Research output: Contribution to journalReview article

Georgia E. Fouli, Luigi Gnudi

Original languageEnglish
Publication statusAccepted/In press - 1 Jan 2018

King's Authors


Diabetic nephropathy is the commonest cause of end-stage renal disease and affects between 30 and 45% of patients with diabetes mellitus. There is no cure for diabetic nephropathy and the current management of this condition includes glycaemic control, blockade of the renin-angiotensin aldosterone system and lifestyle changes. However, many patients eventually progress to end-stage renal disease. The exact pathogenesis of diabetic nephropathy is still being researched, and recent advances have led to the development of several novel potential therapeutic targets. There are a number of different experimental therapies that are currently being assessed. Generally, these can be separated into drugs targeting vasculature/haemodynamic effects, drugs targeting inflammation and drugs targeting oxidative stress. Drugs targeting the vasculature include Tie-2 activators, -sodium-glucose transport protein 2 (SGLT2) inhibitors and glucagon-like peptide 1 (GLP-1) agonists.
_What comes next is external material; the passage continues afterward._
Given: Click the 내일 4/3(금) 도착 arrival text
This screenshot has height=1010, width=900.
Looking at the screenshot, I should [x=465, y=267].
Anti-inflammatory therapies include inflammatory cytokines inhibitors, pentoxifylline, as well as anti-transforming growth factor α/-epiregulin therapies. Finally, anti-oxidative stress therapies include nicotinamide adenine dinucleotide phosphate (NADPH) oxidase inhibitors and allopurinol. Many new trials are providing promising results and it is likely that some of these therapies will be available for clinical use within the next decade. This article will seek to outline the main advancements in each of these experimental therapies for diabetic nephropathy. Results: Abnormal vascular remodelling, inflammation and oxidative stress seem to be the 3 main sources from which future new drugs for diabetic kidney disease will originate.